La majeure partie de l’action se déroule dans l’appartement de Leiris, ce qui donne au film un air presque claustrophobe, teinté d’un sentiment de folie et d’horreur enveloppant alors qu’il lutte pour faire face à sa perte. Comme indiqué précédemment, Riedhof avait à l’esprit l’opéra de Gluck « Orphée et Eurydice ». « Je pense que cela a à voir avec les forces des ténèbres, qui sont évidemment les forces du terrorisme. Et, d’autre part, il y a l’apparence céleste de sa femme. Il s’agit donc de l’enfer et du paradis, de la lumière et de l’obscurité, et il oscille entre ces deux pôles. Il était donc important de ne pas faire une description réaliste, mais de nous plonger dans ce monde souterrain d’un homme qui perd sa femme d’une manière aussi tragique et brutale.

« You Will Not Have My Hate » est produit par Jackowski, Jonas Dornbach et Maren Ade chez Komplizen Film. Il est coproduit par Haut et Court, qui est le distributeur français, et Frakas Productions. Beta Cinema gère les ventes mondiales.

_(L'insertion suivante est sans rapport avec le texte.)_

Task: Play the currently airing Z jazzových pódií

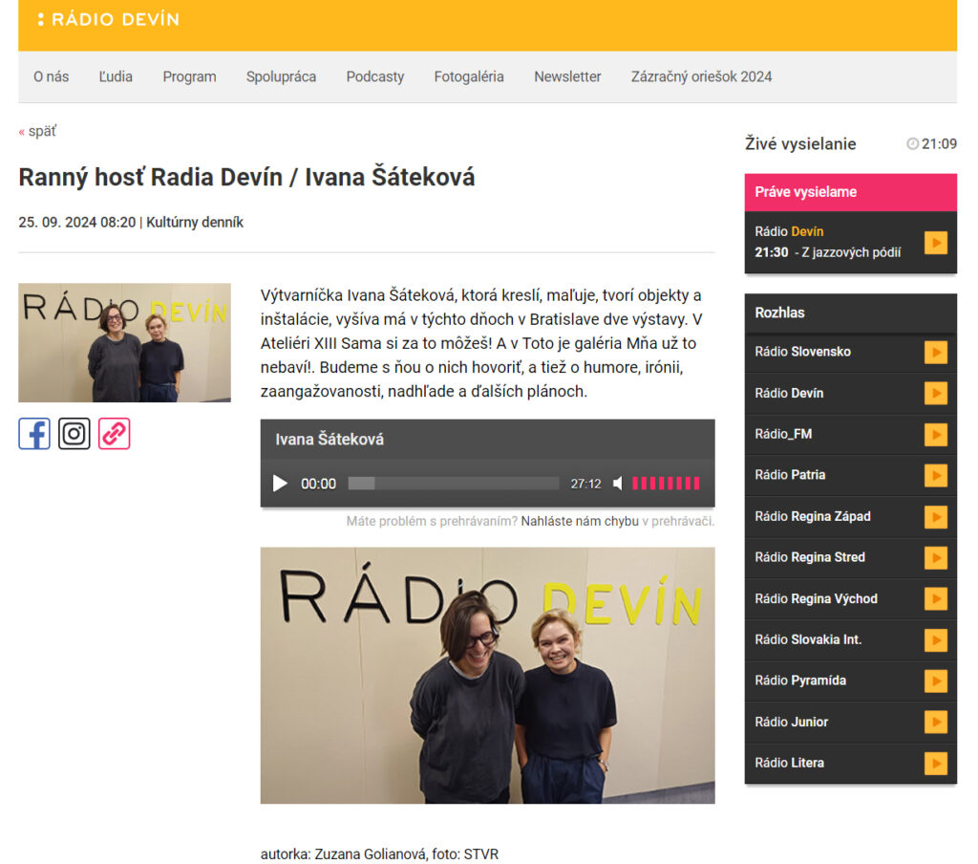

La prochaine étape pour Riedhof est le drame de la Seconde Guerre mondiale « Stella. Une vie. », Qui met en vedette l’acteur « Undine » Paula Beer. Basé sur une histoire vraie, il suit la chanteuse de jazz juive allemande Stella, qui – après avoir été torturée et menacée d’expulsion par la Gestapo – accepte d’être un « attrapeur », quelqu’un qui traque ses compatriotes juifs cachés. De septembre 1943 jusqu’à la fin de la guerre, elle livre des centaines de juifs à la Gestapo. Le film est vendu par Global Screen.